A Review of Albert Schweitzer Video

Here is my review of the film Albert Schweitzer, which won the 1958 Academy Award for Best Documentary Feature. See The Albert Schweitzer Page for reviews of books by and about Dr. Schweitzer and related information.

Albert Schweitzer

Produced and Directed By:  Jerome Hill
Written By:  Thomas Bruce Morgan
Cinematography By:  Erica Anderson
Narrated By:  Fredric March and Burgess Meredith

VHS Video Version
Black and White, 80 minutes

ISBN 1-55739-750-3
Purchased from: VCI Home Video, Tulsa, Oklahoma
                918-254-6337, 800-331-4077, www.vcihomevideo.com
                $14.99 + $5 shipping

This film is a documentary in the old tradition. It gives the story of Dr. Schweitzer's life, using scenes filmed at Lambarene and in Schweitzer's hometown of Gunsbach, Alsace. Much of the narration (which was spoken by Schweitzer himself in the German version) was taken from Schweitzer's published writings.
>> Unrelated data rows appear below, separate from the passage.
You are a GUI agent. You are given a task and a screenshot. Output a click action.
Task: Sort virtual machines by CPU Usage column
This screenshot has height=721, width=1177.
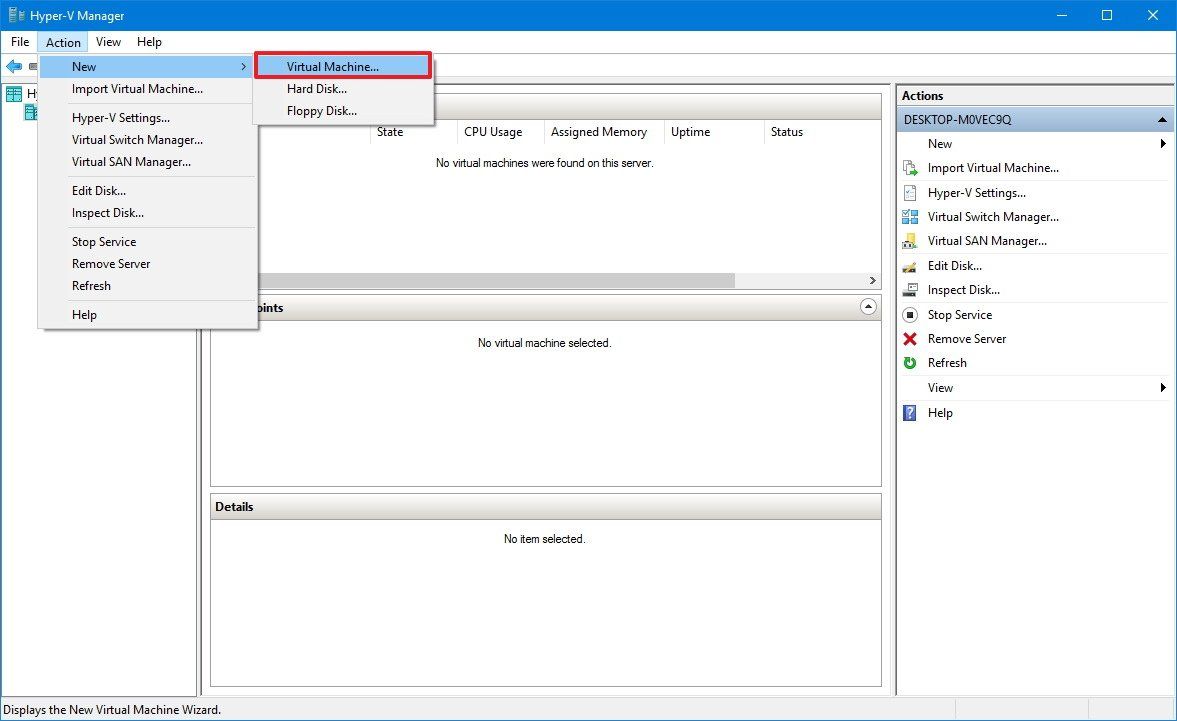click(492, 131)
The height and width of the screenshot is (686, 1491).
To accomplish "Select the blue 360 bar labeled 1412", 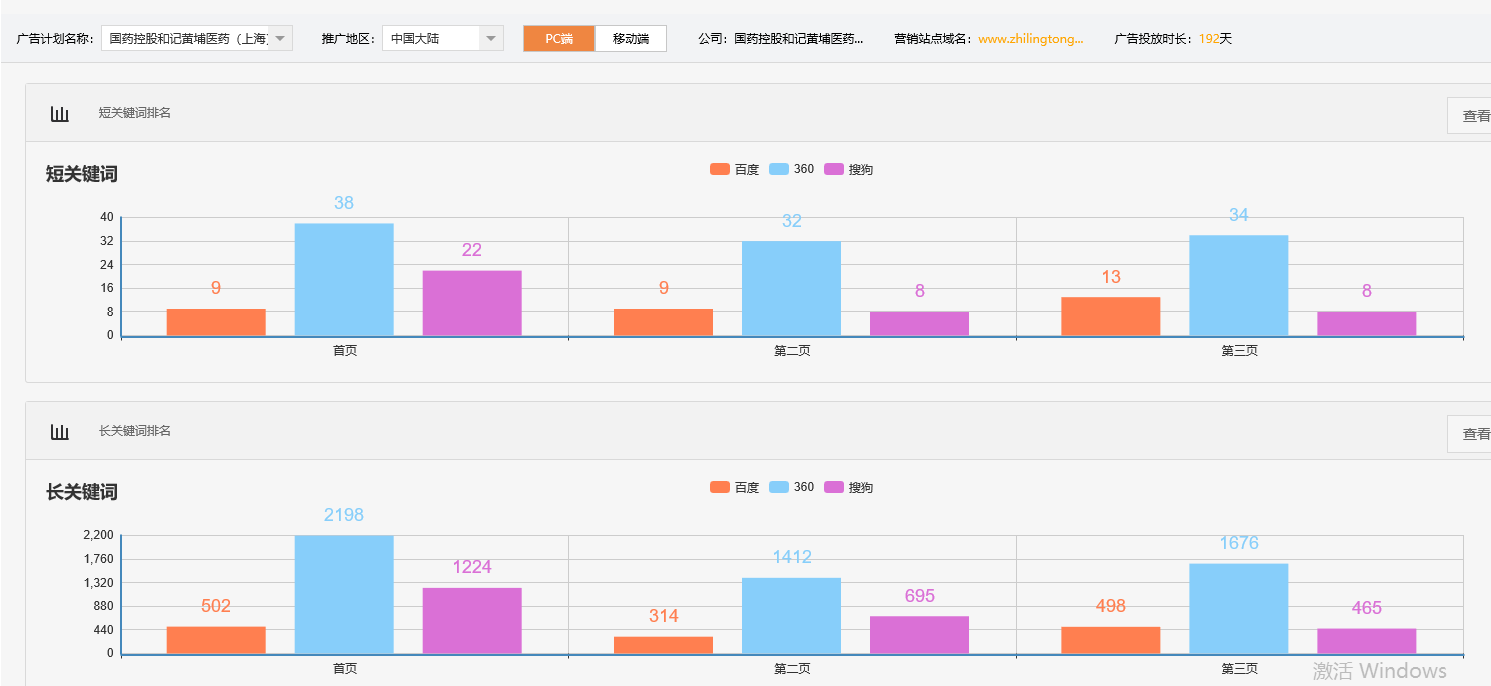I will [x=791, y=615].
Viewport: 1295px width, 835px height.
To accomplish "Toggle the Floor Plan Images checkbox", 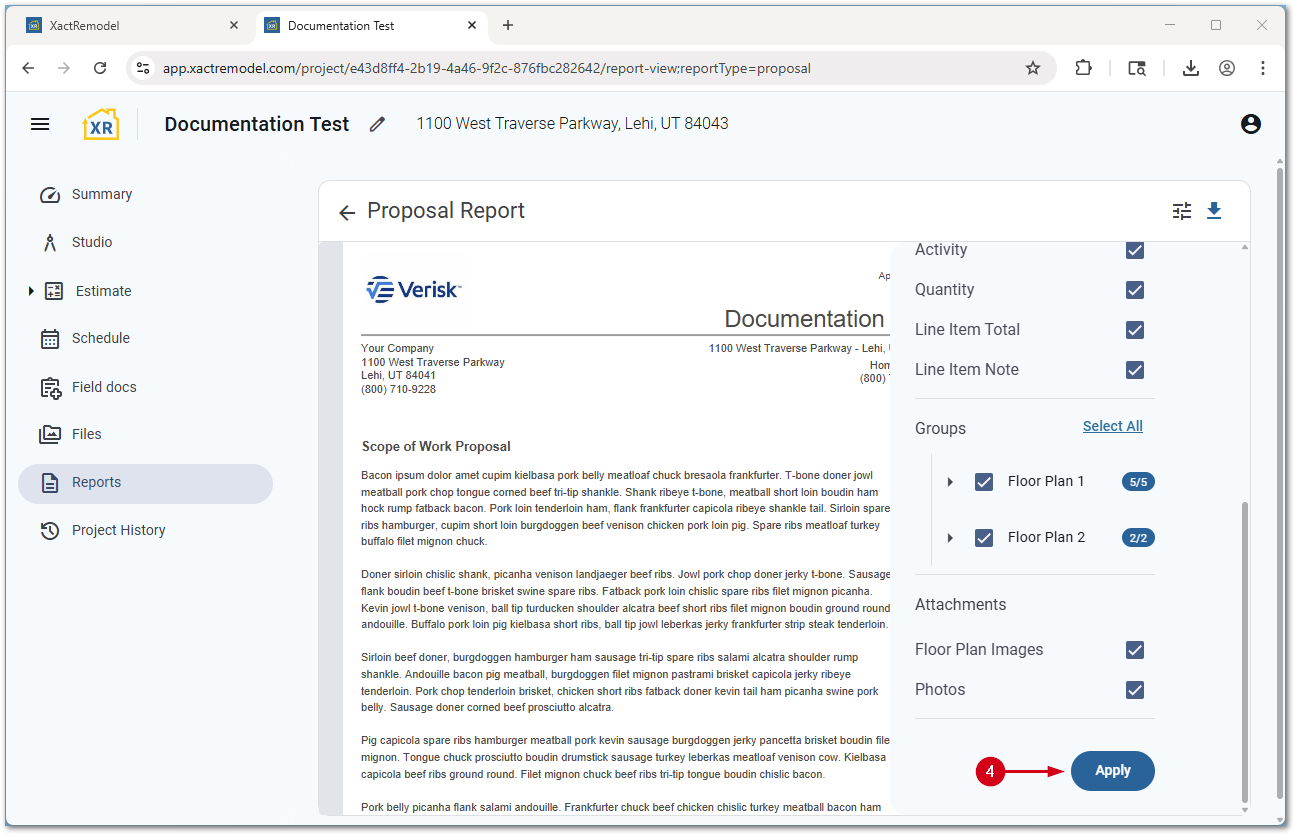I will click(x=1134, y=650).
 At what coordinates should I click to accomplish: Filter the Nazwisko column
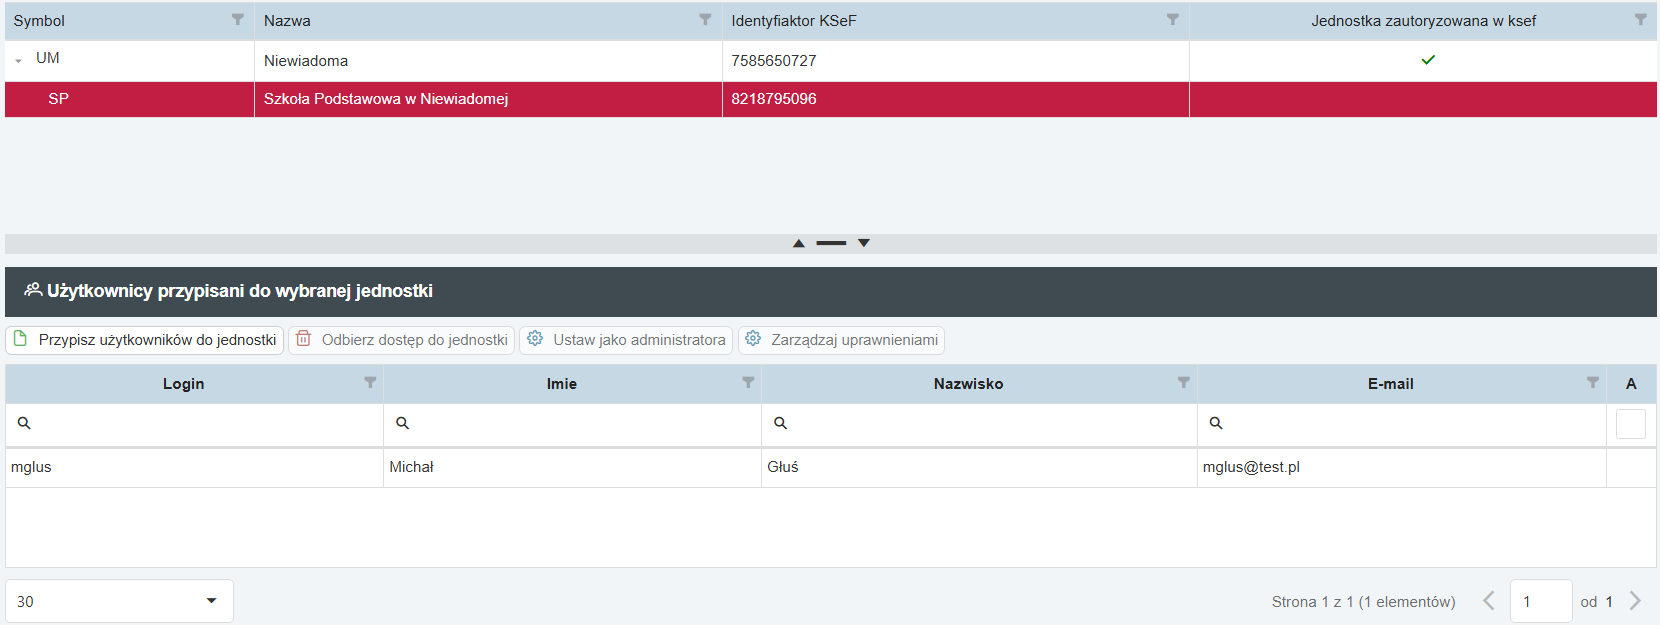click(1183, 383)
Most of the first half of the film describes Schweitzer's childhood and youth in Gunsbach, using still pictures and re-enacted scenes (with Schweitzer's grandson playing the young Albert). For me this was the most moving part of the film, because it shows a boy from a long-disappeared way of life facing childhood questions and troubles common to all times. Peer pressure, school and parent expectations, the place of nature, God's role in the world; would that we all dealt with these as well as the young Schweitzer.

The second half of the film shows the elderly Schweitzer working at his hospital at Lambarene. The film reveals a strong Christian emphasis often downplayed in other accounts. It shows the day-to-day activity at the hospital, where patients' emotional and social needs were given more weight than they are at more modern hospitals. The leper community at Lambarene is given particular emphasis in the film.

I quite enjoyed this film. Filmed in the 1950s, it is not always entirely politically correct in its wording, but there is nothing which should give serious offense to modern sensibilities. The extensive footage of Schweitzer going about his business is particularly gratifying to a longtime Schweitzer fan such as myself, but this film is also an excellent introduction to Schweitzer's life. I recommend it for Sunday School classes or anyone interested in Schweitzer.